Faced with fierce opposition from the House Agriculture Committee, Ms. Pelosi and other Democratic leaders lowered their sights and are now backing the committee’s bill, in part to protect rural freshmen lawmakers who may be vulnerable in the 2008 elections.

Doug Mataconis at TLP attributes this shift to farm lobbyists (see “lobbyists and legislation”, above), and in a sense I agree, but there’s a bigger problem here: the first priority of the majority party is staying in power.  We’ve seen it with the Republicans, and now we’re seeing it with the Democrats.  They came to power on an anti-war, anti-Bush platform — but they’ve passed up every realistic chance they’ve had to end the war (setting timetables that guarantee a veto is not a realistic chance; refusing to fund the war is a realistic chance) and “impeachment is off the table”.

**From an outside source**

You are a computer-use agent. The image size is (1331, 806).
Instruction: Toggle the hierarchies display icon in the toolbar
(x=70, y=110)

One can’t claim to be surprised when politicians game the system.  When a dog shits on your yard, it’s not because he hates you: it’s because he’s a dog.  So it is with politicians and politics.


6 Responses to “Policy < Politics”

  1. 1 southernvoice
    July 27, 2007 at 14:06

    We should clean out the congress and the white house. The fix is in however and just as hillary and edwards talked of shuting out other democratic candidates from their debates they do everything they can to shut out third party candidates so that they have a lock on everything. If they feel threatened they give us corrupt electronic voting machines to ensure their election. Its worse than a third world nation.

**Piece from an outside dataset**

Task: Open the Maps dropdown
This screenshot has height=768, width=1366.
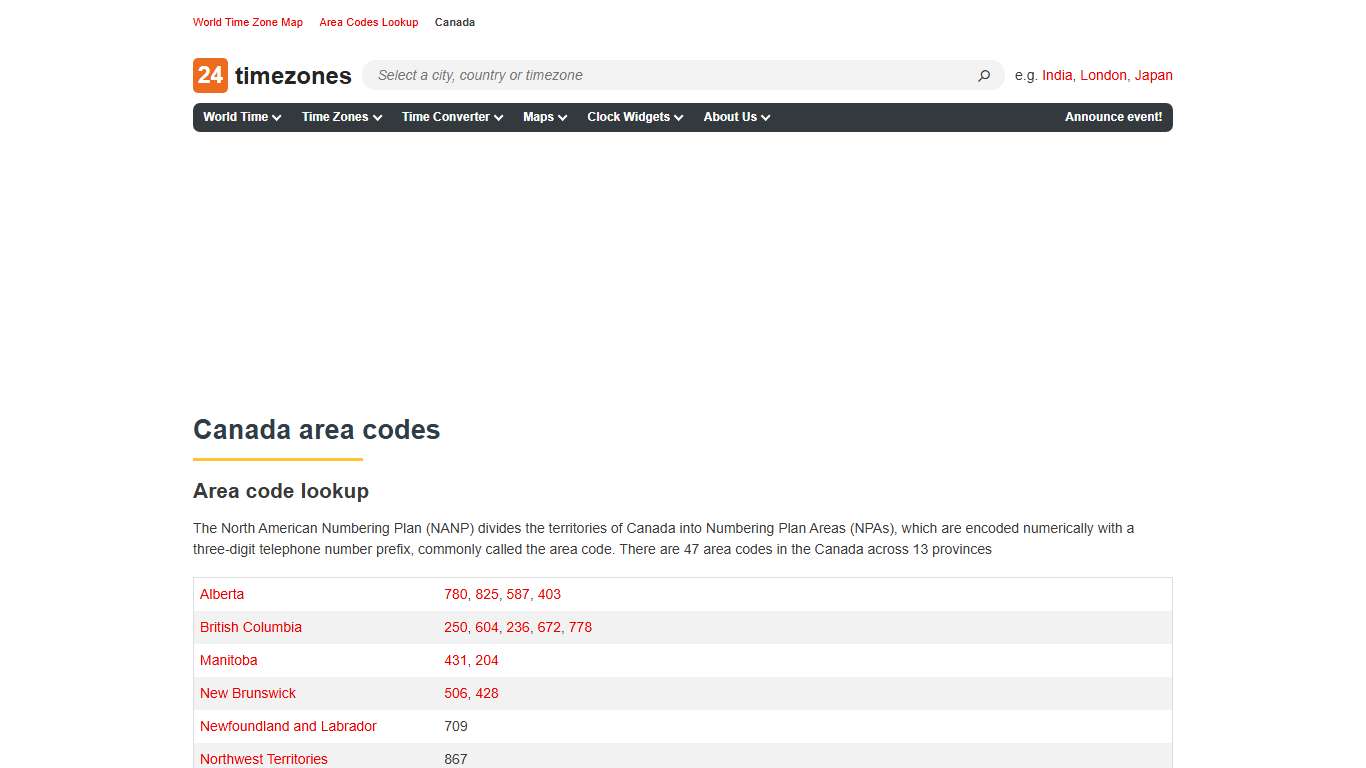Action: click(543, 117)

  2. July 27, 2007 at 18:26

    It’s not so much that “the fix is in”, I think, as that the system has evolved primarily to protect and perpetuate itself. Even if we do clean out the House and the executive (and don’t forget the Senate or the Supreme Court!) we’re likely to get more of the same. Most of our new candidates will have come from state and local politics — where the same “get re-elected first, maintain party power second, bread and circuses and forget responsible government” priorities hold. Again, it’s a result of politicians gaming the system. We don’t reward leadership, because sometimes leadership hurts.

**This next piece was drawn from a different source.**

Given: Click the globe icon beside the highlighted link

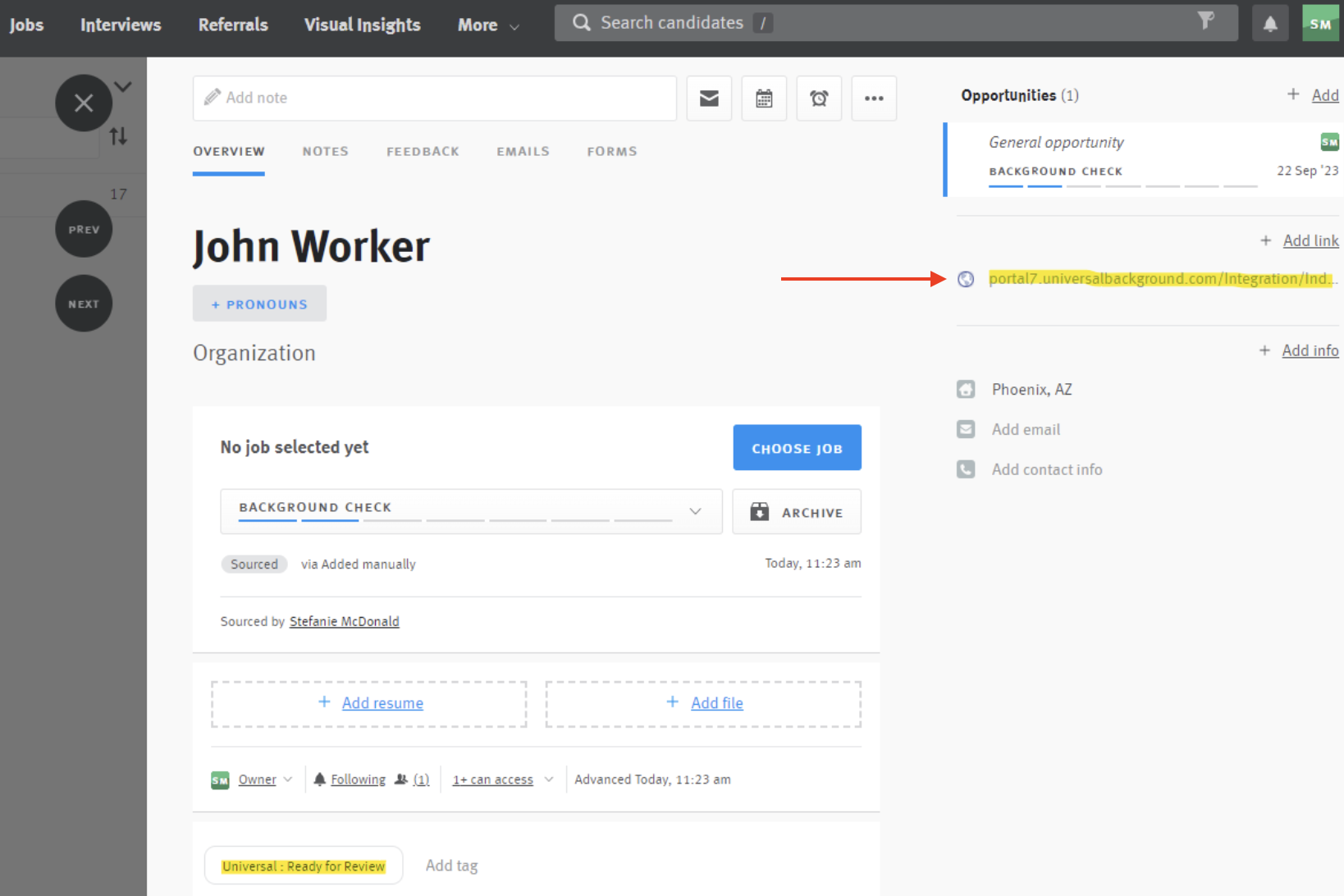Looking at the screenshot, I should (966, 279).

    Smile, it gets worse. Even if we do elect representatives with a shred of integrity — and who will hold onto that integrity when faced with lobbyists — we still have to deal with an enormously bloated and fiercely territorial federal bureaucracy. That bureaucracy has evolved (under the same pressures) to seek its own survival and growth first and foremost, which includes competing with other federal agencies for resources. They’ll worry about serving the people maybe sometimes if it looks good in the papers. Oh yeah, and we’ll have to do the same at the state level.

    Once that’s out of the way, we’ll have to dismantle decades (well over a century now, really) of ever-more-intrusive state and federal power and policy, while somehow identifying and preserving the bits that do actually work. If we reform government but leave the structure and tools of statism, we risk losing it all the next time we hold an election.

    And speaking of elections: we’ll also need to figure out what flaws in our mindset and culture led us to elect and approve of this sort of coercive government over the past hundred and fifty (or so) years. If we don’t fix those, we’re going to have to keep doing the same damn thing.

    I’m not saying it can’t be done, but if we don’t recognize the scope of the problem, we’re hosed.

  3. July 27, 2007 at 23:31


  4. August 3, 2007 at 03:39

    Yeah, that’s what we need: another Leviathan.